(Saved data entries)
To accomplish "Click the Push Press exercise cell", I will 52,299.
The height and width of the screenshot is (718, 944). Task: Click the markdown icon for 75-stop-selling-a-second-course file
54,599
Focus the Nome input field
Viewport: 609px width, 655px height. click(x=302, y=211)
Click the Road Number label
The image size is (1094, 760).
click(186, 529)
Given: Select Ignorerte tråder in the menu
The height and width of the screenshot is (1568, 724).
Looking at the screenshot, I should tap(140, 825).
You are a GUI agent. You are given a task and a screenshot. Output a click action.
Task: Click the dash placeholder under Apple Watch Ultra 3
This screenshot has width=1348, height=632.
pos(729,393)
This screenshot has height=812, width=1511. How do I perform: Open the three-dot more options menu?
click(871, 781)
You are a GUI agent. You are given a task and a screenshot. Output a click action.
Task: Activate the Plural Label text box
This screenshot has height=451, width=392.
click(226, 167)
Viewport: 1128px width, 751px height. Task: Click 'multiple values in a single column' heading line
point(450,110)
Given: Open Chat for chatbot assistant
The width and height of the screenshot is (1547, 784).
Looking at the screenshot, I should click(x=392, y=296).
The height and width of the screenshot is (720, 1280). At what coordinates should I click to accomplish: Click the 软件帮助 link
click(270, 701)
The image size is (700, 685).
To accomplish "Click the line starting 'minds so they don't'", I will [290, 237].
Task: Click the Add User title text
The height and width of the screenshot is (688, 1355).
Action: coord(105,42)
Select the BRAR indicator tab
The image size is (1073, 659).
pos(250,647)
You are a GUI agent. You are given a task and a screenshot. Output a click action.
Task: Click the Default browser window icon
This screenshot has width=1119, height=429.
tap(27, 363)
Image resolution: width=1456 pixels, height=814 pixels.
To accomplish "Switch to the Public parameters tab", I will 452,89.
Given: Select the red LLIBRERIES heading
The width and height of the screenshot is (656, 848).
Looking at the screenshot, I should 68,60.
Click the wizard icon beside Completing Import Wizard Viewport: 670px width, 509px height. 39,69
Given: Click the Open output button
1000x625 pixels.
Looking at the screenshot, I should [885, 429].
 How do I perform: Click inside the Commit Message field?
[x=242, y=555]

Problem requirements:
All of the entries need to be reproduced exactly; please write them out.

Finished task:
To accomplish "Click the Push Press exercise cell", I will 52,299.
The height and width of the screenshot is (718, 944). Task: Click the markdown icon for 75-stop-selling-a-second-course file
54,599
Focus the Nome input field
Viewport: 609px width, 655px height. click(x=302, y=211)
Click the Road Number label
The image size is (1094, 760).
click(186, 529)
Given: Select Ignorerte tråder in the menu
The height and width of the screenshot is (1568, 724).
Looking at the screenshot, I should tap(140, 825).
You are a GUI agent. You are given a task and a screenshot. Output a click action.
Task: Click the dash placeholder under Apple Watch Ultra 3
This screenshot has width=1348, height=632.
pos(729,393)
This screenshot has height=812, width=1511. How do I perform: Open the three-dot more options menu?
click(871, 781)
You are a GUI agent. You are given a task and a screenshot. Output a click action.
Task: Activate the Plural Label text box
This screenshot has height=451, width=392.
click(226, 167)
Viewport: 1128px width, 751px height. Task: Click 'multiple values in a single column' heading line
point(450,110)
Given: Open Chat for chatbot assistant
The width and height of the screenshot is (1547, 784).
Looking at the screenshot, I should click(x=392, y=296).
The height and width of the screenshot is (720, 1280). At what coordinates should I click to accomplish: Click the 软件帮助 link
click(270, 701)
The image size is (700, 685).
To accomplish "Click the line starting 'minds so they don't'", I will [290, 237].
Task: Click the Add User title text
The height and width of the screenshot is (688, 1355).
Action: coord(105,42)
Select the BRAR indicator tab
The image size is (1073, 659).
pos(250,647)
You are a GUI agent. You are given a task and a screenshot. Output a click action.
Task: Click the Default browser window icon
This screenshot has width=1119, height=429.
tap(27, 363)
Image resolution: width=1456 pixels, height=814 pixels.
To accomplish "Switch to the Public parameters tab", I will 452,89.
Given: Select the red LLIBRERIES heading
The width and height of the screenshot is (656, 848).
Looking at the screenshot, I should 68,60.
Click the wizard icon beside Completing Import Wizard Viewport: 670px width, 509px height. 39,69
Given: Click the Open output button
1000x625 pixels.
Looking at the screenshot, I should [885, 429].
 How do I perform: Click inside the Commit Message field?
[x=242, y=555]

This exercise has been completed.